Exercise prompt:
With the pictures omitted, please transcribe exactly the lines beginning at the one that contains "Given: Click the" and ending with the last line of the records below.

Extracted records:
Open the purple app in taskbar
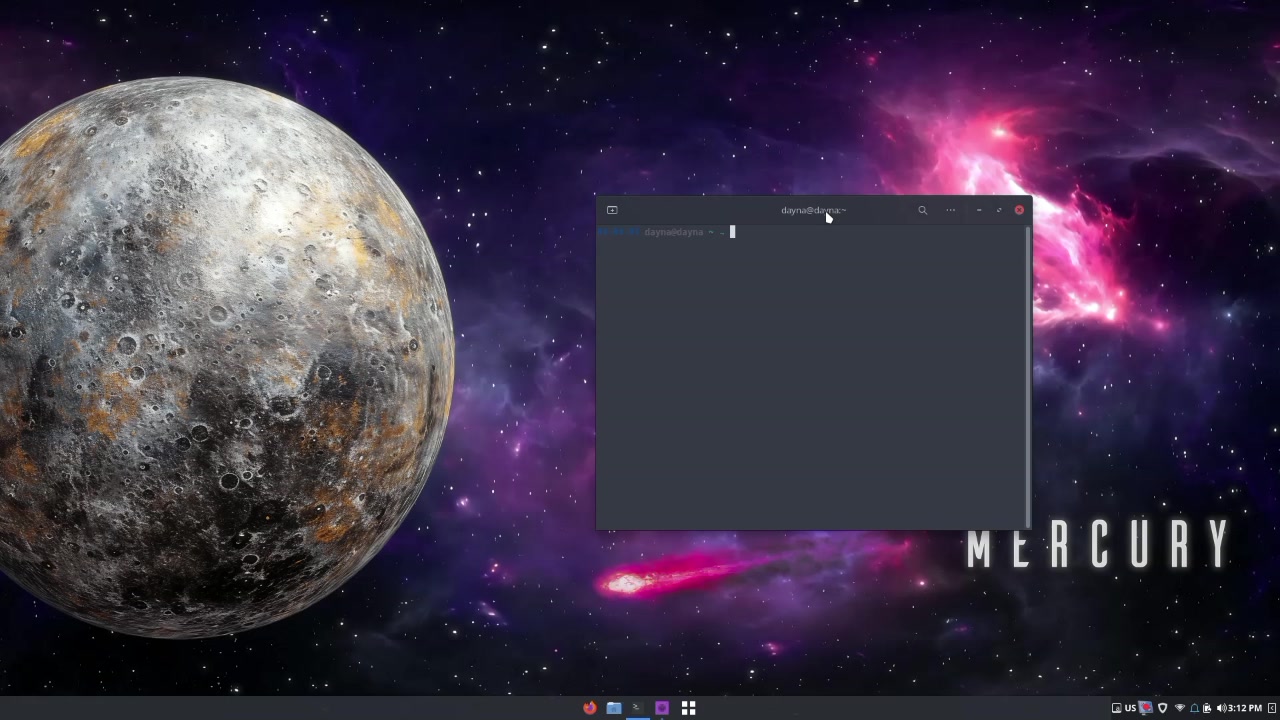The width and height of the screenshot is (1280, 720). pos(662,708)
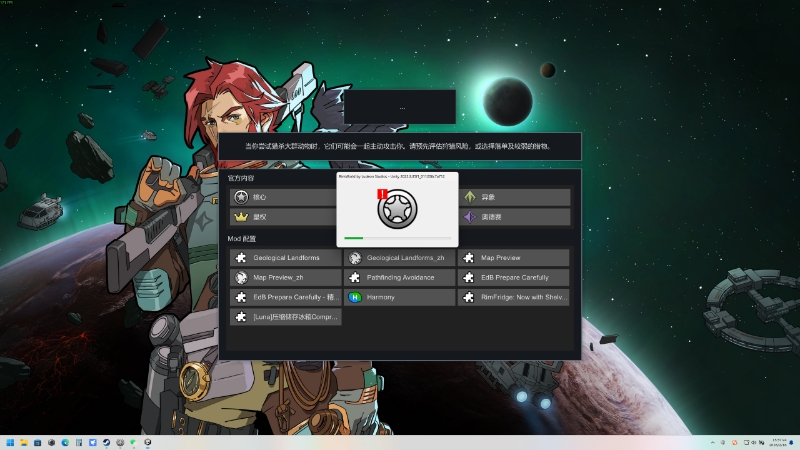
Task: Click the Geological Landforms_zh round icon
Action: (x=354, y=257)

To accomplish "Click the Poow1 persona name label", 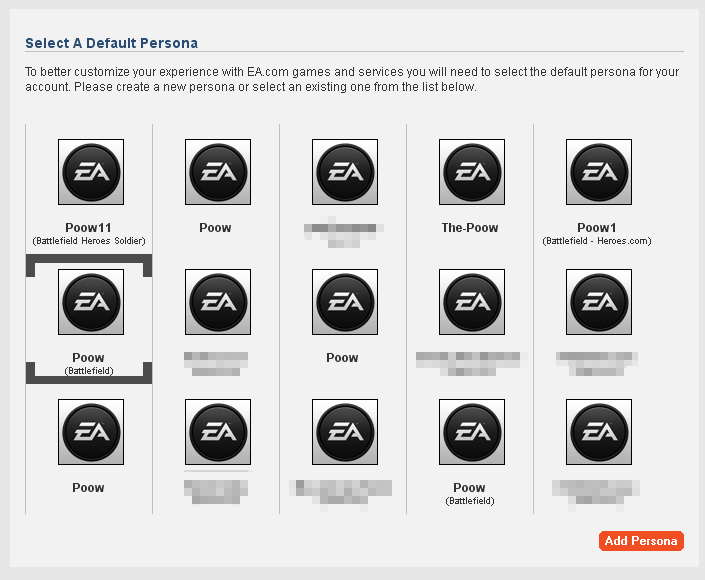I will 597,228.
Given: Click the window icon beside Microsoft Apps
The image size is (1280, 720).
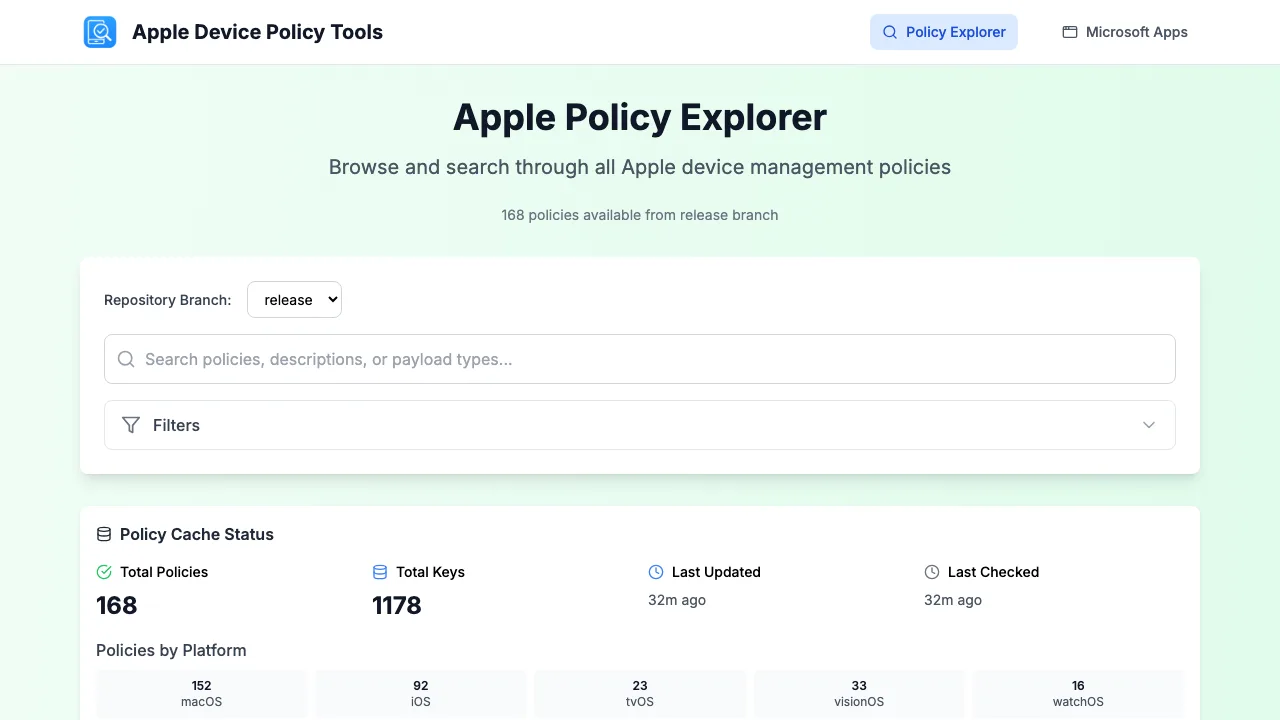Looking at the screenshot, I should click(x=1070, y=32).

Result below:
Given: Click the window icon beside Microsoft Apps
The image size is (1280, 720).
Looking at the screenshot, I should click(x=1070, y=32).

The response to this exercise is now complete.